▶ _What you are asked to do_
Rescale the part of the data that opens with the line containing "Task: Select the Items (2) tab" and runs through the end of the data, both ends included. Reproduce those lines in full, requests included, with every coordinate in the answers multiplied by 0.75 and rounded to a whole number (halves up).

### Material supplied ###

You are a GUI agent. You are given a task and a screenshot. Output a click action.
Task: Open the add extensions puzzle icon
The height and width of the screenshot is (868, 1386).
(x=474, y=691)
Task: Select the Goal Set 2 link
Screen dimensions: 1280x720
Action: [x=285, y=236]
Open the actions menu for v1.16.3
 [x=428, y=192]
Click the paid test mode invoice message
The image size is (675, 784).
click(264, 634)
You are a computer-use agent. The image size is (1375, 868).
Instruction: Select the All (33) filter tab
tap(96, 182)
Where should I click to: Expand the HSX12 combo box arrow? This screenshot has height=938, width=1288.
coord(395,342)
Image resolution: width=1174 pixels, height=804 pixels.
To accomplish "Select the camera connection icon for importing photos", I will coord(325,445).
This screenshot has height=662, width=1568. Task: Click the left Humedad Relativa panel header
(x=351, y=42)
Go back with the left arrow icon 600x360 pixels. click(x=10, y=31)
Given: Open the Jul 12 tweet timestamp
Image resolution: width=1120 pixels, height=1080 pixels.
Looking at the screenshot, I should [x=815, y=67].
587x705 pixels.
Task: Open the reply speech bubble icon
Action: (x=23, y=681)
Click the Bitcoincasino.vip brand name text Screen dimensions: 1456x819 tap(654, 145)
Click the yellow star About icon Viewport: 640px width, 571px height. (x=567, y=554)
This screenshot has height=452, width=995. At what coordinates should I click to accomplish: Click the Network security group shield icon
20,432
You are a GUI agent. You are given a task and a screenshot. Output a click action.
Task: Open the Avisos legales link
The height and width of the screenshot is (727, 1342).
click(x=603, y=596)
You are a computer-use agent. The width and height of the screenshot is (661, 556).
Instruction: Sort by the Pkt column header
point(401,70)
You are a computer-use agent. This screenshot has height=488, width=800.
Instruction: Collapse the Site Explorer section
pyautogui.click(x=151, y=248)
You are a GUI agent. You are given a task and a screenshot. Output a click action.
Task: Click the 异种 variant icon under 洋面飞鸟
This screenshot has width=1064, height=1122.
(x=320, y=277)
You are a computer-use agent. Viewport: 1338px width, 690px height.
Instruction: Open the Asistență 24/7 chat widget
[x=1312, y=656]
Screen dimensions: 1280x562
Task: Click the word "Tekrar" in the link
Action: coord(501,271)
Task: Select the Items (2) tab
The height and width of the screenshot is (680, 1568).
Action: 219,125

###

▶ _Final result_
Task: Select the Items (2) tab
The height and width of the screenshot is (680, 1568).
Action: 164,94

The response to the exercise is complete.